The feel of Egen’s strong, muscled young body thrilled Etsuko. She climbed atop him and sighed as he caressed her breasts, her hips. Together, in this private place, they could forget the world. They didn’t care that it was wrong for them to make love, that she was violating social custom and he his oath of celibacy. Nor did Etsuko care about Doi, her fianca. Nothing mattered except satisfying this need.
Egen rolled, throwing Etsuko onto the mattress. She pulled him down on her. When he entered her, they moaned at the sensation. The first time, three months ago, had hurt so much that Etsuko had screamed; afterward, she’d bled. But now, as Egen moved inside her, it was pure, astounding pleasure. She arched her back to meet his thrusts. As he shuddered and groaned out his release, she rode waves of ecstasy.
Later, they lay side by side, holding hands, in the moonlight that seeped through the window shutters. Unhappiness filled Etsuko as cold, harsh reality intruded.
“I wish we could run away together and marry,” she said.
“So do I.” Egen exhaled. The chains of society’s rules and their prior commitments shackled them. “But even if we did, what would we live on?”
“You could sell your poetry.”
He laughed, a gloomy chuckle. “Who would buy it?”
“Everybody,” Etsuko said, wanting to cheer him up, fervent in her belief in his talent. “We’ll be rich.” She turned over, hugged him. “And happy together forever!”
They embraced in desperate, doomed love. Suddenly Egen raised his head and sniffed the air. “I smell smoke.”
Now Etsuko smelled it, too. “Look-it’s coming in the windows.”
She and Egen threw back the quilt. This fire season was a dangerous one, and as much as they hated to cut short their time together, they couldn’t lie abed while a fire burned in the estate. Straightening their clothes, they hurried outside. The smoke billowed from a far corner of the garden, behind trees that raised bare, skeletal branches against the fire’s crackling orange light.
“Come on,” Egen said, running toward the fire. “We have to put it out.”

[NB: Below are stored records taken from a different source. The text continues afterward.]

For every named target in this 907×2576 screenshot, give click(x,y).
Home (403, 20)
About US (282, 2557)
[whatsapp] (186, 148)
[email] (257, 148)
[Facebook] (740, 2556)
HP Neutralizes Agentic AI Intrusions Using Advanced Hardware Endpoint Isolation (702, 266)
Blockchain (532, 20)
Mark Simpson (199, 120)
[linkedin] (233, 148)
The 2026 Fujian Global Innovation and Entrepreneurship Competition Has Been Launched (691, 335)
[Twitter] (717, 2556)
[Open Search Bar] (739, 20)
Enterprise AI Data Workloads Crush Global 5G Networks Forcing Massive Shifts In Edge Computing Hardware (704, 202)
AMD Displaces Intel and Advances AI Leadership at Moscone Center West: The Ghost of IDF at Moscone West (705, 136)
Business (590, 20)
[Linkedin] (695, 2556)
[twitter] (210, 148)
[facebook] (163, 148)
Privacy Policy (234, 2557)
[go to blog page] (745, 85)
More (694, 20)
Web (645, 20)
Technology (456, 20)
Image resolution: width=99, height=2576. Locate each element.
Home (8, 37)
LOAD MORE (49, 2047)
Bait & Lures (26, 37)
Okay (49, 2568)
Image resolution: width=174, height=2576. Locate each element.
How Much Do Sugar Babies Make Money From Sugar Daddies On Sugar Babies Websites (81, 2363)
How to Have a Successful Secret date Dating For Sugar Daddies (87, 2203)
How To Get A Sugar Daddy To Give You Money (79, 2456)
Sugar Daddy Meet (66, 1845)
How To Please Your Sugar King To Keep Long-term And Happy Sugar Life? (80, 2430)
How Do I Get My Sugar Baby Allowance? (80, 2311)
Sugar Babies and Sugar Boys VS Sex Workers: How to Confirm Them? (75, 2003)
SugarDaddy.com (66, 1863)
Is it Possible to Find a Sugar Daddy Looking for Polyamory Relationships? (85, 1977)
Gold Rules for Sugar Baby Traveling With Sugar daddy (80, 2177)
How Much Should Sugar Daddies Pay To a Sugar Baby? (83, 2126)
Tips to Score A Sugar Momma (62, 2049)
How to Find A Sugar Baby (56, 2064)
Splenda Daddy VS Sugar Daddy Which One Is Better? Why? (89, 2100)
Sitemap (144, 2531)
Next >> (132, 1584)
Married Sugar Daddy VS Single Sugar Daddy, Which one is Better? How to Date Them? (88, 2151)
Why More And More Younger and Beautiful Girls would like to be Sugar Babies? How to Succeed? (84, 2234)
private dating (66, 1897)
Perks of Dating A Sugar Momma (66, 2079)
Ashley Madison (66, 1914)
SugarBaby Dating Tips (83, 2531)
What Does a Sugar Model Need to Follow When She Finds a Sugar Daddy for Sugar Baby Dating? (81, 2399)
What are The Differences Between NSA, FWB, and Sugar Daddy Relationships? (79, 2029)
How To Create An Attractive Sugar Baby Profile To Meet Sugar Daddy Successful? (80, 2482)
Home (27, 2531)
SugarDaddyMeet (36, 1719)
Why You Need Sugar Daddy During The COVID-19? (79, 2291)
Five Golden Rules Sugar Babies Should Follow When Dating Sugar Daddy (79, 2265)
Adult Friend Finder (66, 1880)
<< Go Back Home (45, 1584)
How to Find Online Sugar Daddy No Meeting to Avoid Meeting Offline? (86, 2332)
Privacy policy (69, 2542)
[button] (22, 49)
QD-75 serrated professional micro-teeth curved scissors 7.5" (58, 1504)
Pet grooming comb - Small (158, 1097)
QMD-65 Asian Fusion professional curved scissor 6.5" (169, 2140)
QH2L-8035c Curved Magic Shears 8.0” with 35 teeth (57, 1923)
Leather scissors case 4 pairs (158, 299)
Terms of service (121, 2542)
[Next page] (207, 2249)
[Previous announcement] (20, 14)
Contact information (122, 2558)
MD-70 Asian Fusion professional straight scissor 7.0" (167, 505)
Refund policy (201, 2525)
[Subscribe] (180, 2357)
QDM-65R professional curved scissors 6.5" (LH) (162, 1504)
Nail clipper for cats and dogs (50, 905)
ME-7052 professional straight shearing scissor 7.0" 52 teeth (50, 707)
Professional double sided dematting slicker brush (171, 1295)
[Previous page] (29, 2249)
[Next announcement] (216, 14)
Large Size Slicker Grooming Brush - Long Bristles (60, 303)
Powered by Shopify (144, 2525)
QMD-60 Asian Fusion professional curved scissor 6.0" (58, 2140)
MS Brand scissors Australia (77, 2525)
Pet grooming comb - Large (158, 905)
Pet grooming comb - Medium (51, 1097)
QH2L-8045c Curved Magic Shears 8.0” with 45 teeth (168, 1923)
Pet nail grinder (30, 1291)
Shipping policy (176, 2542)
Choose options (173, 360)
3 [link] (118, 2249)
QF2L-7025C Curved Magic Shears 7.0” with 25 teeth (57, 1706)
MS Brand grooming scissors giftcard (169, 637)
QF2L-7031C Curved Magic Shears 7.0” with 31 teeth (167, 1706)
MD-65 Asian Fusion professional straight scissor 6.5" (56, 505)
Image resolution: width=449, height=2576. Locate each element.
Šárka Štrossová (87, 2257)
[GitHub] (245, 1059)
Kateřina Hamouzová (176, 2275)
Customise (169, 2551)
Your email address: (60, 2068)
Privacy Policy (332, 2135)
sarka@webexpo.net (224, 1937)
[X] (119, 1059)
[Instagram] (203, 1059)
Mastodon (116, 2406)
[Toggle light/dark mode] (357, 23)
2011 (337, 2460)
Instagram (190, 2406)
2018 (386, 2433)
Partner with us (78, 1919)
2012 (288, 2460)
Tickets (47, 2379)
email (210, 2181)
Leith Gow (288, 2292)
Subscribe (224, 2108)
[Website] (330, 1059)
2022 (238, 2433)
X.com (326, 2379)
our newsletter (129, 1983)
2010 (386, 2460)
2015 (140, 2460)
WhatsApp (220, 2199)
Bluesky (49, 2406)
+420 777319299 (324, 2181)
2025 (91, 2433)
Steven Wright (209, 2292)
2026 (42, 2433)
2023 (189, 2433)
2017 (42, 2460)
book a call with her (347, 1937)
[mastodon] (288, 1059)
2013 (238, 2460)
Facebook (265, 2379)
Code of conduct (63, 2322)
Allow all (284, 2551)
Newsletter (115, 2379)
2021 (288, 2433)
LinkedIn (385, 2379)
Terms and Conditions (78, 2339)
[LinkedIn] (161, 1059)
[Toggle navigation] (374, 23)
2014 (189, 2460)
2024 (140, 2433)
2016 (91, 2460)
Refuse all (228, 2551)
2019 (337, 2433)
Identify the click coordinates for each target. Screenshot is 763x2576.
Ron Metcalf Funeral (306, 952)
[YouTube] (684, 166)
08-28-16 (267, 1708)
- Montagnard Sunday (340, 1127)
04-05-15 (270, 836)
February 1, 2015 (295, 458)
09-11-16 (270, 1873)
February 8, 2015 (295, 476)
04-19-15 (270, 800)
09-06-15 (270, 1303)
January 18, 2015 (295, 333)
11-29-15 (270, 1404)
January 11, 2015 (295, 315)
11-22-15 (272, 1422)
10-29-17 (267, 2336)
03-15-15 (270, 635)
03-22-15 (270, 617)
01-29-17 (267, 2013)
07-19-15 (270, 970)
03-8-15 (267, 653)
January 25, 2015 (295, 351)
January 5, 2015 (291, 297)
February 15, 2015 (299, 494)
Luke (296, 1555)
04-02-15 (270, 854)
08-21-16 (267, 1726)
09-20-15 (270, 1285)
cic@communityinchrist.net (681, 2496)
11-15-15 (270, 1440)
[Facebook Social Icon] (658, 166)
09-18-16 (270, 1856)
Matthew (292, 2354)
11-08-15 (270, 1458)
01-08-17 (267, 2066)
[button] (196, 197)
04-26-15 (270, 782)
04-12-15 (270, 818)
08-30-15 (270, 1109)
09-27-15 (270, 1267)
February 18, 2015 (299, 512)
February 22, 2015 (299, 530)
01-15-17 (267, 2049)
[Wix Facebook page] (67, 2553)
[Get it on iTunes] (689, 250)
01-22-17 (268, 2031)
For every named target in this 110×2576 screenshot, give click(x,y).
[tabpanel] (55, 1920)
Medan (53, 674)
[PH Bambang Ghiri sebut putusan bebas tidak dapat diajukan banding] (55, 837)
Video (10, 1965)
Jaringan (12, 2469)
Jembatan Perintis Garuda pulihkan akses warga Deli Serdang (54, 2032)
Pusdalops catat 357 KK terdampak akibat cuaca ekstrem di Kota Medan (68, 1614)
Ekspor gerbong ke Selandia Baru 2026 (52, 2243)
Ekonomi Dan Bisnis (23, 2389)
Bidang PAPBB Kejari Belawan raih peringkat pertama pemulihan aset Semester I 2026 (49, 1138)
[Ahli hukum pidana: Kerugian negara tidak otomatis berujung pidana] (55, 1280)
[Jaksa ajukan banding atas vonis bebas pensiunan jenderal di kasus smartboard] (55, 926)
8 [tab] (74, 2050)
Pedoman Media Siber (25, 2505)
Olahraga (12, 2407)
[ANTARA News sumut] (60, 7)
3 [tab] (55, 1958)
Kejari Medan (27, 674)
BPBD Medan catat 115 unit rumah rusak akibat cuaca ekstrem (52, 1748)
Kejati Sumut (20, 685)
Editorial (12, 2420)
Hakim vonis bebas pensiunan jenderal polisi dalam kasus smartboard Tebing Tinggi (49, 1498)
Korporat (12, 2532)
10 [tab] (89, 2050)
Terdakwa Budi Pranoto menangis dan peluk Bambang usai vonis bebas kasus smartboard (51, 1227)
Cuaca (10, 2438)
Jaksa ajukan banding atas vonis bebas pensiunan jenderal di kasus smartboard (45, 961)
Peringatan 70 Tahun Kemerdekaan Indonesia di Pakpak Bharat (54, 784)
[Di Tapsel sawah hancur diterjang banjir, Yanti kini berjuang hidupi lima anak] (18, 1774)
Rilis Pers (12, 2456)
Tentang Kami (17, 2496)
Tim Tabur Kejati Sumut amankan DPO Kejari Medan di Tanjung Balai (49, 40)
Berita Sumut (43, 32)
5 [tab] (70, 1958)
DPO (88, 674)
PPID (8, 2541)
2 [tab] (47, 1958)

Etsuko ran after him. The smoke stung her eyes and made her cough. She and Egen halted near the fire-a bush piled with dead leaves, burning like a giant torch. Tadatoshi stood close by it. His face wore an intense, gloating expression; his eyes were huge and round and bright with the flames. Under his kimono, his hands worked at his loins.
“Tadatoshi! What are you doing?” Egen said.
The boy took no notice of Egen or Etsuko. His hands worked faster. He seemed in a trance.
Egen raced to the well. He filled a bucket, ran with it, and threw water on the bush. Etsuko filled the spare buckets for Egen, who lugged water and dowsed the fire until it was out. Egen and Etsuko stood, panting and relieved, by the smoking ruins of the bush. Tadatoshi blinked as if he’d just awakened. His hands dangled. His eyes glowed with reflections of the cold moonlight.
“Why didn’t you put it out?” Egen said.
“Why did you?” Tadatoshi sounded oddly disappointed.
Egen looked as puzzled as Etsuko felt. “How did it start?”